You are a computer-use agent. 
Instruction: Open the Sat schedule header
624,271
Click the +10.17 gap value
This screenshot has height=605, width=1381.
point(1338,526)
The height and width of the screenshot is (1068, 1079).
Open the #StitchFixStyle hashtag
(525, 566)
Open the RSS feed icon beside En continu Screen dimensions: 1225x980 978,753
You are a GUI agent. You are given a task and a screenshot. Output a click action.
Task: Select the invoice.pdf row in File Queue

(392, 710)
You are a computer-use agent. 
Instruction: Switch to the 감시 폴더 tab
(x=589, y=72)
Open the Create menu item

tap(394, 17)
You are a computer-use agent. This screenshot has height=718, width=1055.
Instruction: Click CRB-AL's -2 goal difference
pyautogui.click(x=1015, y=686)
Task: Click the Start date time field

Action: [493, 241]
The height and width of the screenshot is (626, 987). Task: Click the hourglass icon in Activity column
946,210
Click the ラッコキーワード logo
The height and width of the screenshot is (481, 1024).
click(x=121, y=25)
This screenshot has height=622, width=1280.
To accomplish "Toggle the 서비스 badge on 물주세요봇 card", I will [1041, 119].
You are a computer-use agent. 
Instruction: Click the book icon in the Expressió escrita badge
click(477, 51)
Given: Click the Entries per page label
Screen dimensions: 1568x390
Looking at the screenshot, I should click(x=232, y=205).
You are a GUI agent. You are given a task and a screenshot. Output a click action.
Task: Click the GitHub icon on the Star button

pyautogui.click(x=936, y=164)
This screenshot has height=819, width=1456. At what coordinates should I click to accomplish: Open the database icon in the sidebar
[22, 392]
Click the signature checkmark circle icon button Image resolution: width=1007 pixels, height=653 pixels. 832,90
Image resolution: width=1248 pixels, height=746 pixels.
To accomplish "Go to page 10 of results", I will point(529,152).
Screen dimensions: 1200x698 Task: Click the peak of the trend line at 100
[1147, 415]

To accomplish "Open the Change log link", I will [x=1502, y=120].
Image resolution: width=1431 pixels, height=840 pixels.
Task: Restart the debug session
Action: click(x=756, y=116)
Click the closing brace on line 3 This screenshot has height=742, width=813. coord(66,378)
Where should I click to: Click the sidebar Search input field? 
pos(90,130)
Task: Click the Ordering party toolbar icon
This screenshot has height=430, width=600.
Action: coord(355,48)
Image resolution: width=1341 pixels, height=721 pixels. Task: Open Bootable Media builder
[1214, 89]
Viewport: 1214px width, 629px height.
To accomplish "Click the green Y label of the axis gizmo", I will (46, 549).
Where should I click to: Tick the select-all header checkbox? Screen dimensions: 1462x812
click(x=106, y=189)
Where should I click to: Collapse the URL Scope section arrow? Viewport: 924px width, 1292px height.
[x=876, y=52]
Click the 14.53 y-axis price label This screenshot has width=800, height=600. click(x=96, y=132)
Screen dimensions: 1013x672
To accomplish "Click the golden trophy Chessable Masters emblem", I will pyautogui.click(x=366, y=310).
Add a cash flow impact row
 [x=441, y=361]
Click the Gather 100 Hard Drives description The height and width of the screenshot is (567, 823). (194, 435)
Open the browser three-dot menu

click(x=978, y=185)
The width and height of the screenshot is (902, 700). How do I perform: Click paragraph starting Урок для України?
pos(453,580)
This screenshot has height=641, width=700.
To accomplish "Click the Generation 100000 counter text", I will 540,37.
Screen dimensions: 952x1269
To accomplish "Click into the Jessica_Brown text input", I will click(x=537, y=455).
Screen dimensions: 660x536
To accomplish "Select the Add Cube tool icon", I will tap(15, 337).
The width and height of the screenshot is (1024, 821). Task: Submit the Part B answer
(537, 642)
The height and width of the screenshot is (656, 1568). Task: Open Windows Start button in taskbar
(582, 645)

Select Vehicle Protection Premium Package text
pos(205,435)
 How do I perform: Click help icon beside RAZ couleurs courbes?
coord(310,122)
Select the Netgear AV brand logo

*Objective*: Copy out the lines above word for word, from the line with "Image resolution: width=1341" to the line with "I will 540,37.", including both of those lines.

*Answer to this exercise*:
Image resolution: width=1341 pixels, height=721 pixels. Task: Open Bootable Media builder
[1214, 89]
Viewport: 1214px width, 629px height.
To accomplish "Click the green Y label of the axis gizmo", I will (46, 549).
Where should I click to: Tick the select-all header checkbox? Screen dimensions: 1462x812
click(x=106, y=189)
Where should I click to: Collapse the URL Scope section arrow? Viewport: 924px width, 1292px height.
[x=876, y=52]
Click the 14.53 y-axis price label This screenshot has width=800, height=600. click(x=96, y=132)
Screen dimensions: 1013x672
To accomplish "Click the golden trophy Chessable Masters emblem", I will pyautogui.click(x=366, y=310).
Add a cash flow impact row
 [x=441, y=361]
Click the Gather 100 Hard Drives description The height and width of the screenshot is (567, 823). (194, 435)
Open the browser three-dot menu

click(x=978, y=185)
The width and height of the screenshot is (902, 700). How do I perform: Click paragraph starting Урок для України?
pos(453,580)
This screenshot has height=641, width=700.
To accomplish "Click the Generation 100000 counter text", I will 540,37.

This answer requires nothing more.